** Records for the task **
━━━━━━━━
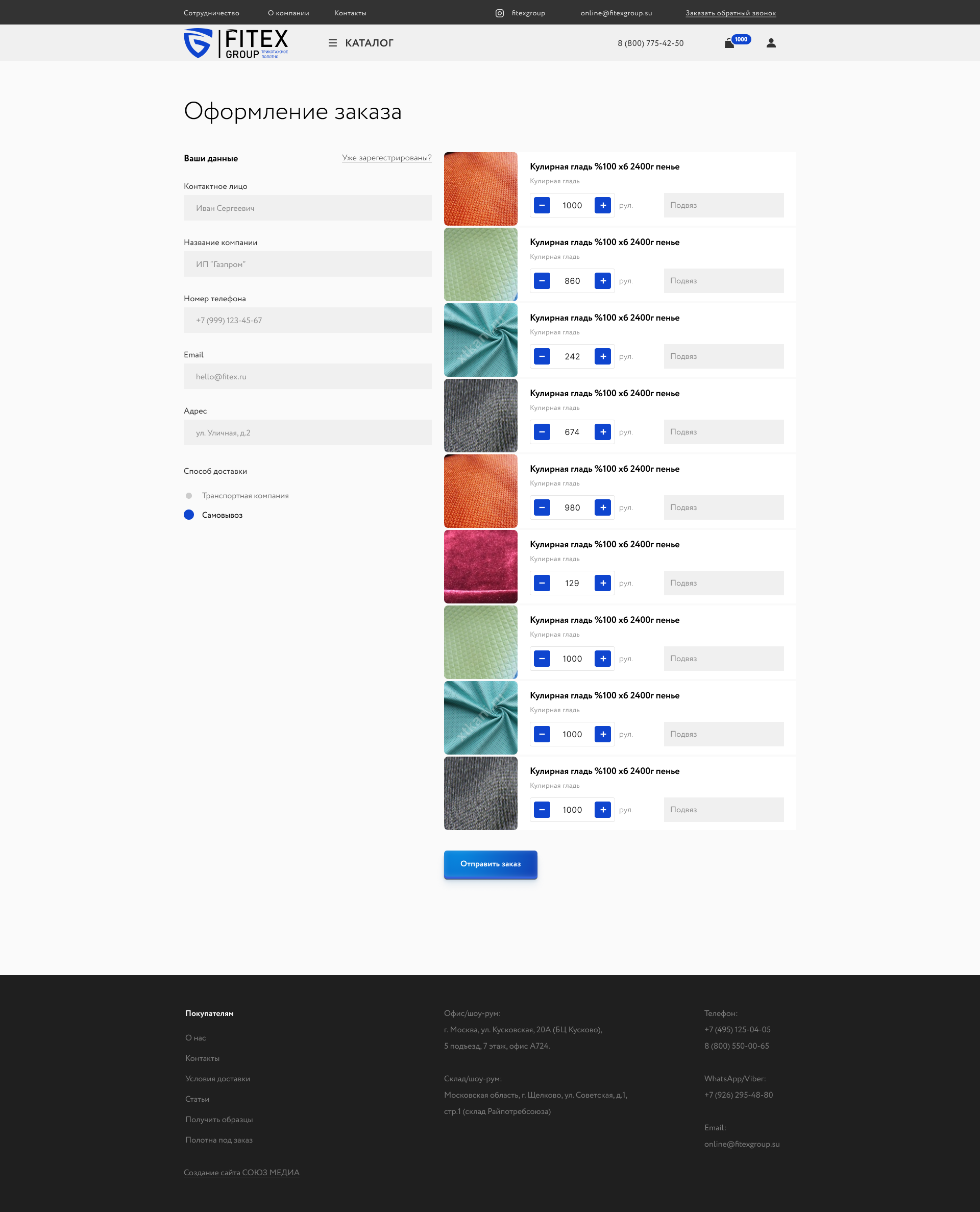Open Сотрудничество in top navigation
980x1212 pixels.
tap(211, 13)
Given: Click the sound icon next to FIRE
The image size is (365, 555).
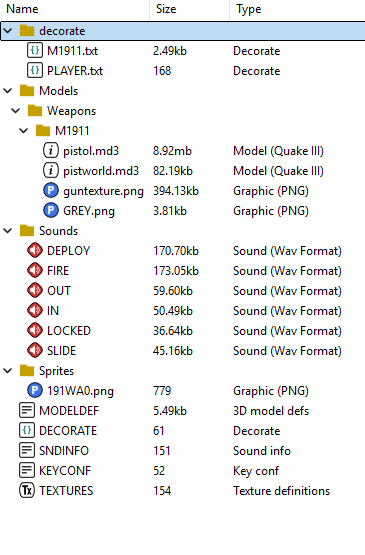Looking at the screenshot, I should tap(35, 271).
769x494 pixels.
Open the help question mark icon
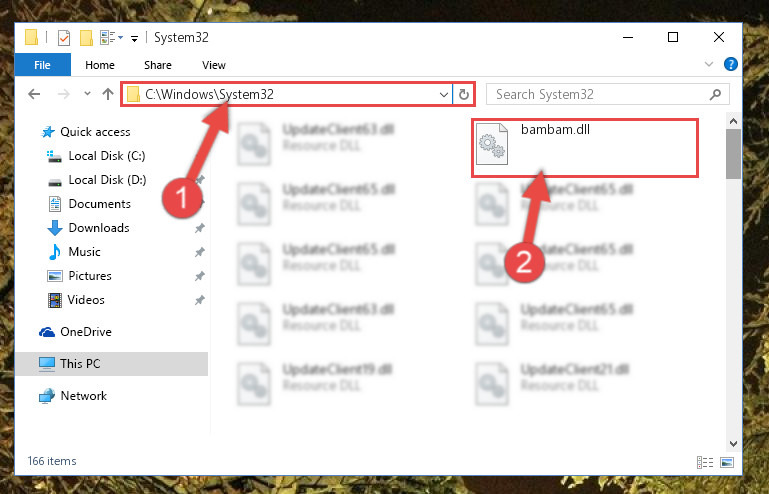coord(730,64)
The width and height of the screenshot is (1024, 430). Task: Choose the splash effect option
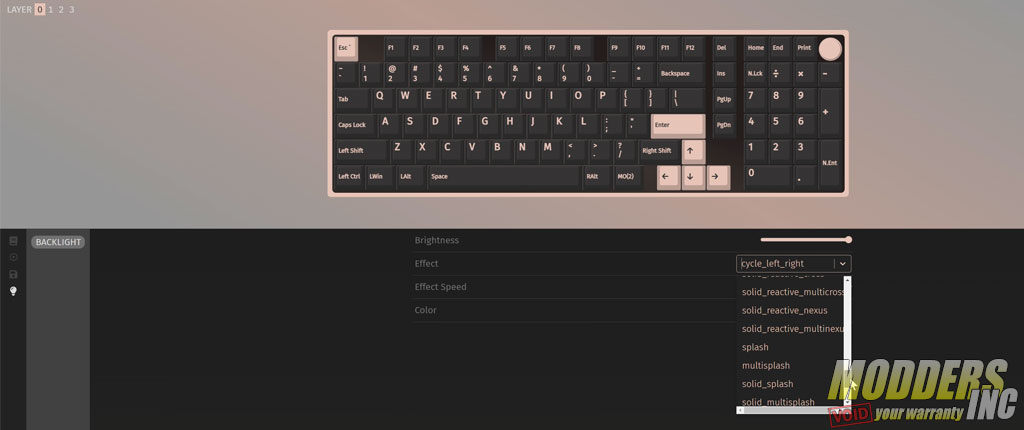coord(755,347)
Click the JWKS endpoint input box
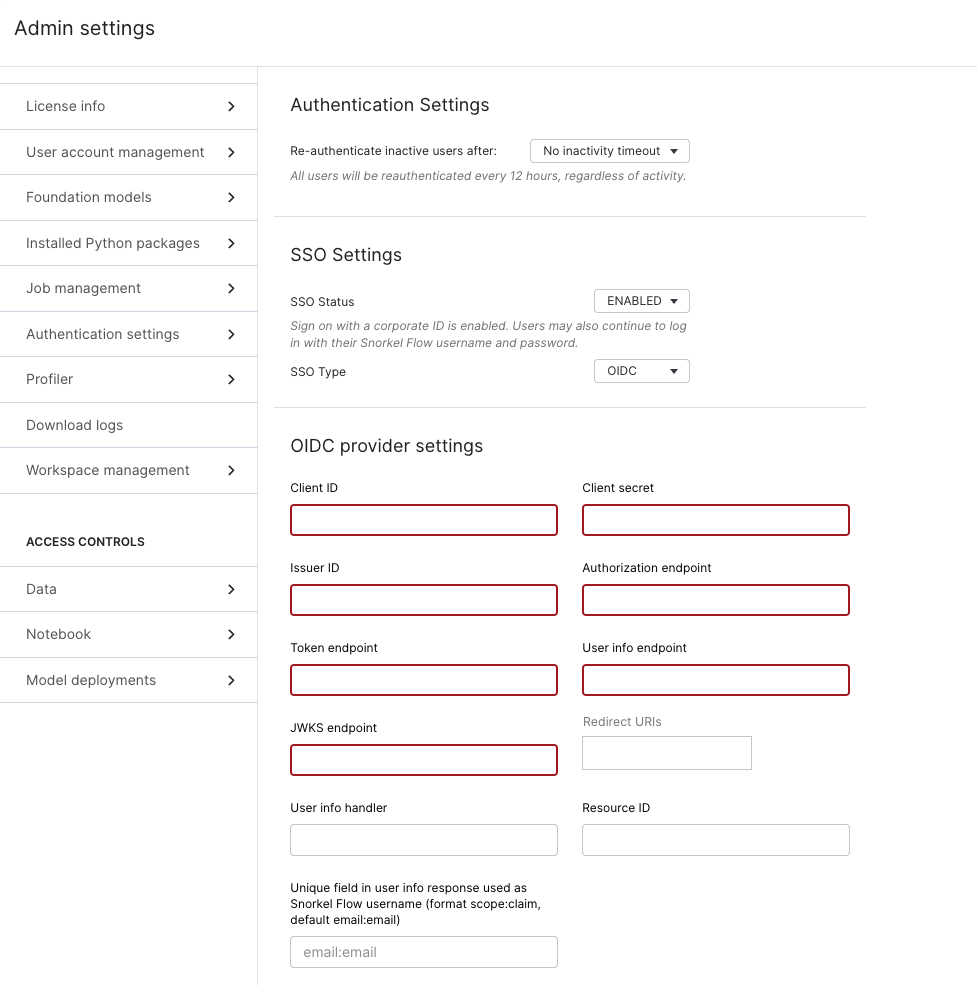Screen dimensions: 977x985 pos(423,760)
━━━━━━━━
Copy the records word for word, from the line containing "The width and" through the end of the records, both included. Leave the pictures out of your answer.

** The response **
The width and height of the screenshot is (1024, 430). Task: Choose the splash effect option
coord(755,347)
Click the JWKS endpoint input box
Screen dimensions: 977x985 pos(423,760)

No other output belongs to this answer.